Brano di riferimento:

________________

Il fenomeno è particolarmente evidente nelle nostre usanze sanitarie. La salute della popolazione mondiale è enormemente migliorata – l’attesa di vita è più che raddoppiata rispetto al 1900 – in non poca parte per il debellamento delle malattie che hanno afflitto la razza fin dagli albori dei tempi. Però, il successo – indubbio – è sempre più avversato da chi teme le vaccinazioni che l’hanno reso possibile.

Emergono indicazioni che il prossimo ostacolo da abbattere nella marcia all’indietro possa essere quello della pulizia personale. Influenti organi di stampa anglosassoni e persone che “fanno tendenza” cominciano a domandarsi se ci laviamo troppo. Quello della doccia quotidiana – si sospetta – potrebbe essere una manipolazione dell’industria saponiera. I grandi stilisti e gli attori più o meno noti iniziano a bearsi dell’“onesto e sincero” tanfo umano che emanano.

La stilista britannica Vivienne Westwood, grande trendaiola e promotrice della “Street Fashion”, in una recente intervista riferita dall’Agence FrancePresse, ammette candidamente che ha da tempo smesso di lavarsi regolarmente, limitandosi – quando si rende necessario – a una veloce sciacquatina dei suoi “bits”, un eufemismo per le parti intime. Nel film Sex and the City, l’abito da sposa di Carrie Bradshaw è firmato Vivienne Westwood.

________________

Dati in ingresso:
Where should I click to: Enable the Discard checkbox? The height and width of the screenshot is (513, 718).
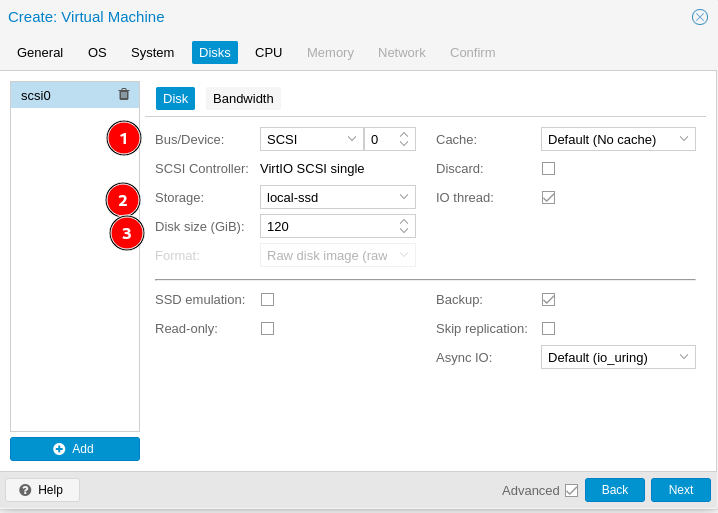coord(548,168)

________________

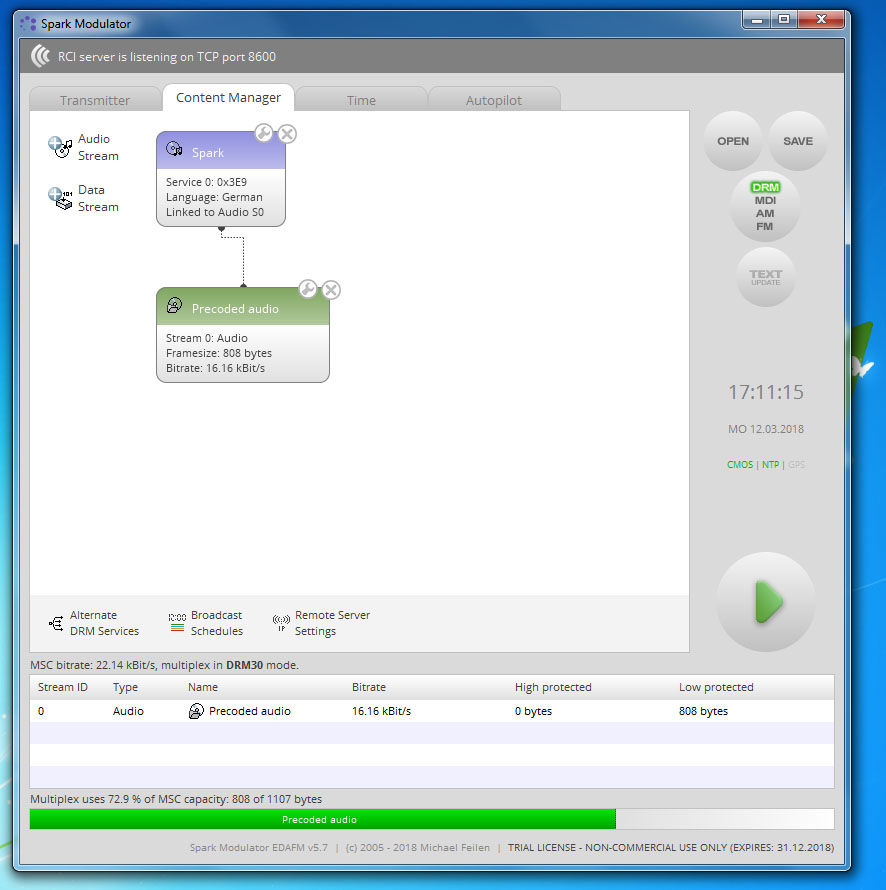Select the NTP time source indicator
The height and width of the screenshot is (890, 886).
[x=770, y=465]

________________

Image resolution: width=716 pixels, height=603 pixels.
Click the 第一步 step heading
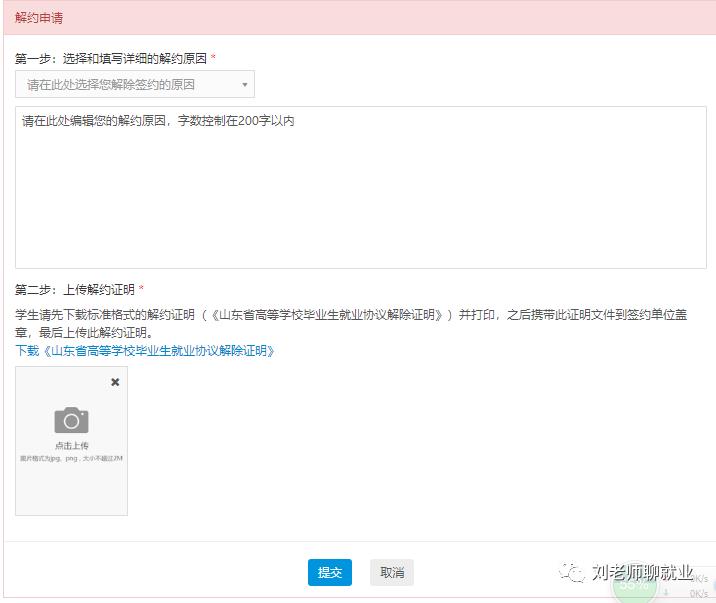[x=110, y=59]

________________

Consegna 1: Modifica il brano sulle usanze sanitarie da "Il fenomeno è" fino a "umano che emanano." compreso e sostituisci "pulizia personale" con "igiene personale".
Consegna 2: Riduci a un elenco puntato il paragrafo del brano sulle usanze sanitarie che inizia con "Emergono indicazioni" e mantieni i fatti principali.
Consegna 3: Prosegui il brano sulle usanze sanitarie partendo dal punto in cui si interrompe.
Il materiale qui sopra non è necessario.

Risultato 1:
Il fenomeno è particolarmente evidente nelle nostre usanze sanitarie. La salute della popolazione mondiale è enormemente migliorata – l’attesa di vita è più che raddoppiata rispetto al 1900 – in non poca parte per il debellamento delle malattie che hanno afflitto la razza fin dagli albori dei tempi. Però, il successo – indubbio – è sempre più avversato da chi teme le vaccinazioni che l’hanno reso possibile.

Emergono indicazioni che il prossimo ostacolo da abbattere nella marcia all’indietro possa essere quello della igiene personale. Influenti organi di stampa anglosassoni e persone che “fanno tendenza” cominciano a domandarsi se ci laviamo troppo. Quello della doccia quotidiana – si sospetta – potrebbe essere una manipolazione dell’industria saponiera. I grandi stilisti e gli attori più o meno noti iniziano a bearsi dell’“onesto e sincero” tanfo umano che emanano.

Risultato 2:
- La pulizia personale potrebbe essere il prossimo ostacolo da abbattere nella marcia all'indietro.
- Influenti organi di stampa anglosassoni e persone che "fanno tendenza" si chiedono se ci laviamo troppo.
- Si sospetta che la doccia quotidiana sia una manipolazione dell'industria saponiera.
- Grandi stilisti e attori più o meno noti cominciano a bearsi dell'"onesto e sincero" tanfo umano che emanano.

Risultato 3:
L’influente rivista americana The Atlantic riporta l’esperienza di uno dei suoi giornalisti, James Hamblin, che ha smesso di lavarsi, tra l’altro calcolando che i venti minuti al giorno che prima “perdeva” con le abluzioni ammonterebbero nel corso della vita a quasi due anni. La sua tesi, ricorrente nel proselitismo anti-lavaggio, è che il lavarsi troppo di frequente altererebbe la flora batterica sulla pelle cosicché generi un odoraccio se non viene rimossa, mentre se la si lascia rifiorire, evitando acqua e sapone, torna l’equilibrio e dopo un po’ si puzza meno.

Forse non esattamente come un fresco giglio ma, secondo il giornalista, quando invita gli amici ad annusarlo dicono che “it’s all good”, che “va bene”. Per chi cerca una via meno radicale – Hamblin conferma di lavarsi solo quando lo sporco si vede, “perché devo ancora stare in società” – le riviste femminili americane suggeriscono di fare la pipì mentre si è sotto la doccia, soprattutto per ridurre il consumo dell’acqua.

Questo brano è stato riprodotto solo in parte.